(Pixel coordinate grounding data)
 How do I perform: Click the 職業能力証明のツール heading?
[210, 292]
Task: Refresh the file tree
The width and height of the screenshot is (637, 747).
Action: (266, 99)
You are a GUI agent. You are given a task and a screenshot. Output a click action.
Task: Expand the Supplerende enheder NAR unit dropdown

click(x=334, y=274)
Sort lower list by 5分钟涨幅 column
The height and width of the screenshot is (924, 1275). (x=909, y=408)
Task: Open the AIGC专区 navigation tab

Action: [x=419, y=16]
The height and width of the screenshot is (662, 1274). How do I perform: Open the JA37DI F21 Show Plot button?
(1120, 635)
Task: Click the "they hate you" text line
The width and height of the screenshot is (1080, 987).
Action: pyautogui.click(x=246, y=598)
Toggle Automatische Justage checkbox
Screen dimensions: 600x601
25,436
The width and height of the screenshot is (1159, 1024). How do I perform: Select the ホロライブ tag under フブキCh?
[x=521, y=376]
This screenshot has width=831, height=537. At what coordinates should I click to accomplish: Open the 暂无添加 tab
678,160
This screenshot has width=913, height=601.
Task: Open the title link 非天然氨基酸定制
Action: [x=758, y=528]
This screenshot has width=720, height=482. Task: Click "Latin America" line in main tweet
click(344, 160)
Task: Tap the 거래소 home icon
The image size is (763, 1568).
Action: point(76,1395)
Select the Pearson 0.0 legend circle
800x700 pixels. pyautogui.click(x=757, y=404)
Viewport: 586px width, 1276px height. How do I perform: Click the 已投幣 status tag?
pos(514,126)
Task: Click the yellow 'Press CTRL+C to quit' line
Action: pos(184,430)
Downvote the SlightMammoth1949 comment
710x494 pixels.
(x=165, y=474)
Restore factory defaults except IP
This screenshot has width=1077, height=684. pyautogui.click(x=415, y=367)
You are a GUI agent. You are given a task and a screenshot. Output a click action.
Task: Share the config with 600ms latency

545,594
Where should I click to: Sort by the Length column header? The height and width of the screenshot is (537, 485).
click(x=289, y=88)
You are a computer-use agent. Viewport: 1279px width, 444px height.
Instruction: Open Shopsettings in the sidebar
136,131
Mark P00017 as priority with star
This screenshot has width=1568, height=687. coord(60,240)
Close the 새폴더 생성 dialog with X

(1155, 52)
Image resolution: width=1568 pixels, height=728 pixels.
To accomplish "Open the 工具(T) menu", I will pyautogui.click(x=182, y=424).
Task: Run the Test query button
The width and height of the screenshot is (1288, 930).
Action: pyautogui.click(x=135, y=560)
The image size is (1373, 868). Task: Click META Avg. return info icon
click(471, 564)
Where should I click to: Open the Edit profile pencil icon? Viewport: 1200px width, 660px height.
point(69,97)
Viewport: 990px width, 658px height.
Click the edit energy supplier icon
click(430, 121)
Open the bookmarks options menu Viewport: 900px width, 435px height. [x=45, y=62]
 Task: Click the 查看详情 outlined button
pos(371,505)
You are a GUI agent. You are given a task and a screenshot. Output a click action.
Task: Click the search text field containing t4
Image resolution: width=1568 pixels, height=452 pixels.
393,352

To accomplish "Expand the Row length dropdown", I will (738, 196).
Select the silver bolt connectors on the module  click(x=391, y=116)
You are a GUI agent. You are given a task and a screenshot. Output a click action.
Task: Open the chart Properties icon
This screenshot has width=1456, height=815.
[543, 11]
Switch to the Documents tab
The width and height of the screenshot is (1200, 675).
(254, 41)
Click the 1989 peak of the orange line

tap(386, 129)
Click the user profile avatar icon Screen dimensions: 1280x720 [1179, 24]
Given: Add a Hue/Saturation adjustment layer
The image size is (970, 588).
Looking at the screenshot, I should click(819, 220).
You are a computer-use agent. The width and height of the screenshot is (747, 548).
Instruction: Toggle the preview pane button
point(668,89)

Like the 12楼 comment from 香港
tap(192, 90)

§ Your assignment
Your task is to extract all of the records exactly.

§ Output
 How do I perform: Click the 職業能力証明のツール heading?
[210, 292]
Task: Refresh the file tree
The width and height of the screenshot is (637, 747).
Action: (266, 99)
You are a GUI agent. You are given a task and a screenshot. Output a click action.
Task: Expand the Supplerende enheder NAR unit dropdown

click(x=334, y=274)
Sort lower list by 5分钟涨幅 column
The height and width of the screenshot is (924, 1275). (x=909, y=408)
Task: Open the AIGC专区 navigation tab

Action: [x=419, y=16]
The height and width of the screenshot is (662, 1274). How do I perform: Open the JA37DI F21 Show Plot button?
(1120, 635)
Task: Click the "they hate you" text line
The width and height of the screenshot is (1080, 987).
Action: pyautogui.click(x=246, y=598)
Toggle Automatische Justage checkbox
Screen dimensions: 600x601
25,436
The width and height of the screenshot is (1159, 1024). How do I perform: Select the ホロライブ tag under フブキCh?
[x=521, y=376]
This screenshot has width=831, height=537. At what coordinates should I click to accomplish: Open the 暂无添加 tab
678,160
This screenshot has width=913, height=601.
Task: Open the title link 非天然氨基酸定制
Action: [x=758, y=528]
This screenshot has width=720, height=482. Task: Click "Latin America" line in main tweet
click(344, 160)
Task: Tap the 거래소 home icon
The image size is (763, 1568).
Action: point(76,1395)
Select the Pearson 0.0 legend circle
800x700 pixels. pyautogui.click(x=757, y=404)
Viewport: 586px width, 1276px height. How do I perform: Click the 已投幣 status tag?
pos(514,126)
Task: Click the yellow 'Press CTRL+C to quit' line
Action: pos(184,430)
Downvote the SlightMammoth1949 comment
710x494 pixels.
(x=165, y=474)
Restore factory defaults except IP
This screenshot has width=1077, height=684. pyautogui.click(x=415, y=367)
You are a GUI agent. You are given a task and a screenshot. Output a click action.
Task: Share the config with 600ms latency

545,594
Where should I click to: Sort by the Length column header? The height and width of the screenshot is (537, 485).
click(x=289, y=88)
You are a computer-use agent. Viewport: 1279px width, 444px height.
Instruction: Open Shopsettings in the sidebar
136,131
Mark P00017 as priority with star
This screenshot has width=1568, height=687. coord(60,240)
Close the 새폴더 생성 dialog with X

(1155, 52)
Image resolution: width=1568 pixels, height=728 pixels.
To accomplish "Open the 工具(T) menu", I will pyautogui.click(x=182, y=424).
Task: Run the Test query button
The width and height of the screenshot is (1288, 930).
Action: pyautogui.click(x=135, y=560)
The image size is (1373, 868). Task: Click META Avg. return info icon
click(471, 564)
Where should I click to: Open the Edit profile pencil icon? Viewport: 1200px width, 660px height.
point(69,97)
Viewport: 990px width, 658px height.
Click the edit energy supplier icon
click(430, 121)
Open the bookmarks options menu Viewport: 900px width, 435px height. [x=45, y=62]
 Task: Click the 查看详情 outlined button
pos(371,505)
You are a GUI agent. You are given a task and a screenshot. Output a click action.
Task: Click the search text field containing t4
Image resolution: width=1568 pixels, height=452 pixels.
393,352

To accomplish "Expand the Row length dropdown", I will (738, 196).
Select the silver bolt connectors on the module  click(x=391, y=116)
You are a GUI agent. You are given a task and a screenshot. Output a click action.
Task: Open the chart Properties icon
This screenshot has width=1456, height=815.
[543, 11]
Switch to the Documents tab
The width and height of the screenshot is (1200, 675).
(254, 41)
Click the 1989 peak of the orange line

tap(386, 129)
Click the user profile avatar icon Screen dimensions: 1280x720 [1179, 24]
Given: Add a Hue/Saturation adjustment layer
The image size is (970, 588).
Looking at the screenshot, I should click(819, 220).
You are a computer-use agent. The width and height of the screenshot is (747, 548).
Instruction: Toggle the preview pane button
point(668,89)

Like the 12楼 comment from 香港
tap(192, 90)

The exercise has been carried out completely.